Instructions to follow — Take the entries below and print only the lines from the one with "513x1677 pixels. How" through the one with "Task: Enter full screen video mode", exactly as they stand, both ends included.

Stored items:
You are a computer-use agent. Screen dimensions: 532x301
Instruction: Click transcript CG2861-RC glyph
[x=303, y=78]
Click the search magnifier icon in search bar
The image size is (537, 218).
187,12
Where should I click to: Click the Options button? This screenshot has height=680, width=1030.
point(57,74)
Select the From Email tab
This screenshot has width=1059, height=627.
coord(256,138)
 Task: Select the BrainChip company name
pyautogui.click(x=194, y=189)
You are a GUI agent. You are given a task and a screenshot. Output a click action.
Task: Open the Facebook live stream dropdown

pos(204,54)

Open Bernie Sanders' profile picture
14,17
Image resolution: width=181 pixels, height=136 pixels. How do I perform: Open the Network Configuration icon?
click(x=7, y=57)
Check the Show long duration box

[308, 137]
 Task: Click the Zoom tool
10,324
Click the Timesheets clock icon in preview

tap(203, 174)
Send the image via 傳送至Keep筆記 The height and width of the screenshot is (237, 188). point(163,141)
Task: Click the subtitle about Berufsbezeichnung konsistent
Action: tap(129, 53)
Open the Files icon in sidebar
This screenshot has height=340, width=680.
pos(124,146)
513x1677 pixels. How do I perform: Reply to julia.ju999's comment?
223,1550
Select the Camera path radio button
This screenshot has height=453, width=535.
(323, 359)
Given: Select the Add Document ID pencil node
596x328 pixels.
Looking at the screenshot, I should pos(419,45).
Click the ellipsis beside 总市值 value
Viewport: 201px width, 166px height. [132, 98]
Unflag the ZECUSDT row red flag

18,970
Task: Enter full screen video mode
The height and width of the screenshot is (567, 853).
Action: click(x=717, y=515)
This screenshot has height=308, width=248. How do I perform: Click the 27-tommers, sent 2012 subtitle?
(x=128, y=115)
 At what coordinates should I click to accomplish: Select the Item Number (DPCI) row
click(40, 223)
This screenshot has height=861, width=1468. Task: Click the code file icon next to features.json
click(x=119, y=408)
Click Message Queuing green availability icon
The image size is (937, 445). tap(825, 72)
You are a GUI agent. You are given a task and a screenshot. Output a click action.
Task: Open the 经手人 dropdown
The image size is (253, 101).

Response to the exercise —
513x1677 pixels. How do I perform: Reply to julia.ju999's comment?
223,1550
Select the Camera path radio button
This screenshot has height=453, width=535.
(323, 359)
Given: Select the Add Document ID pencil node
596x328 pixels.
Looking at the screenshot, I should pos(419,45).
Click the ellipsis beside 总市值 value
Viewport: 201px width, 166px height. [132, 98]
Unflag the ZECUSDT row red flag

18,970
Task: Enter full screen video mode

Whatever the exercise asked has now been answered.